• Immunohistochemistry;
  • Leukocyte subsets;
  • Major histocompatibility complex class II;
  • Plasma cells;
  • T cells

The aim of this study was to characterize the phenotype of leukocytes infiltrating the duodenal mucosa of cats with inflammatory bowel disease (IBD) by using immunohistochemistry and computer-aided morphometry to assess whether immunologic markers would aid in characterization of IBD. Frozen and formalin-fixed duodenal biopsies were collected from cats referred for investigation of chronic vomiting, diarrhea, or both (n = 34). Reference ranges were previously established by using duodenal samples from healthy cats (n = 16). No significant difference was found in the number of immunoglobulin G+ (IgG+) or IgA+ in either the villous lamina propria or the crypt lamina propria between cats with IBD and control cats. T cells (CD3+) increased in number from crypt to the tip of the villi in biopsies from both diseased (mean ± SD for each group was 18.8±6.6 and 17.7±4.2 cells/10,000μm2 in cryptal areas to 25.2±9.5 and 29.1±13.3 cells/10,000μm2 in villous areas) and healthy animals (17.9±3.9 cells/10,000μm2 in cryptal areas to 24.1±9.3 cells/10,000μm2 in villous areas) and no significant difference was found between diseased and control cats.
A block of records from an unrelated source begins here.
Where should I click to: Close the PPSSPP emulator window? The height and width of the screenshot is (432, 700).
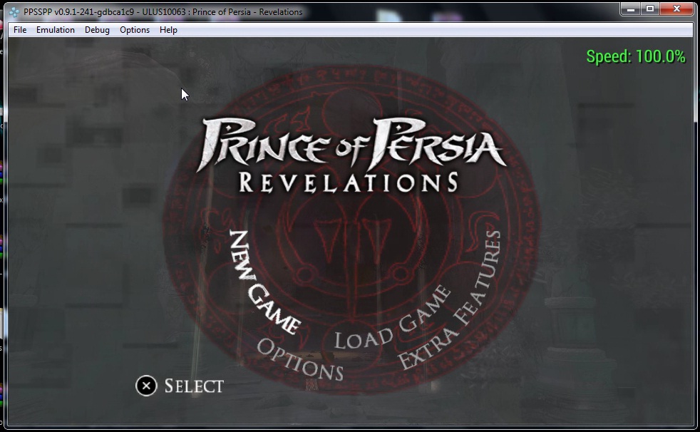coord(676,9)
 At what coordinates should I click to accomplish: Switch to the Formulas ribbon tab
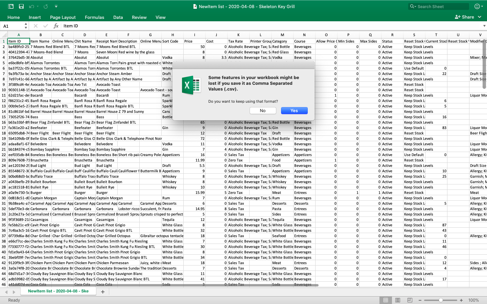(x=94, y=17)
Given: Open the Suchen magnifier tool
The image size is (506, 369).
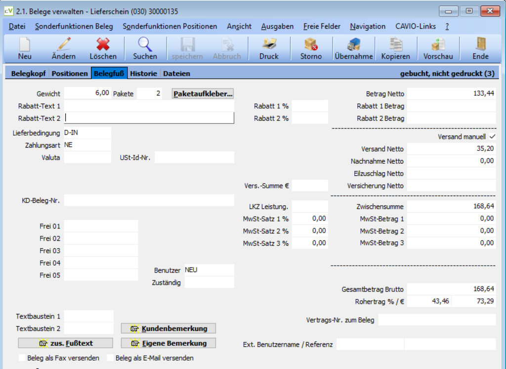Looking at the screenshot, I should (x=145, y=44).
By contrast, major histocompatibility complex (MHC) class II expression by leukocytes with dendritic cell or macrophage morphology in the lamina propria was significantly greater in cats with IBD (13.3±4.2 cells/10,000μm2 in cryptal area; P= .016) than in healthy cats (11.9±3.0 cells/10,000μm2) and MHC class II expression by enterocytes also was more pronounced in these cats showing an overall intensity of expression of 7.1±4.0 cells/10,000μm2 in cats with IBD as opposed to 0.0±0.0 cells/10,000μm2 to 0.3±0.7 cells/10,000μm2 in healthy cats. These findings suggest that a subtle immunologic dysregulation occurs in spontaneously arising feline IBD.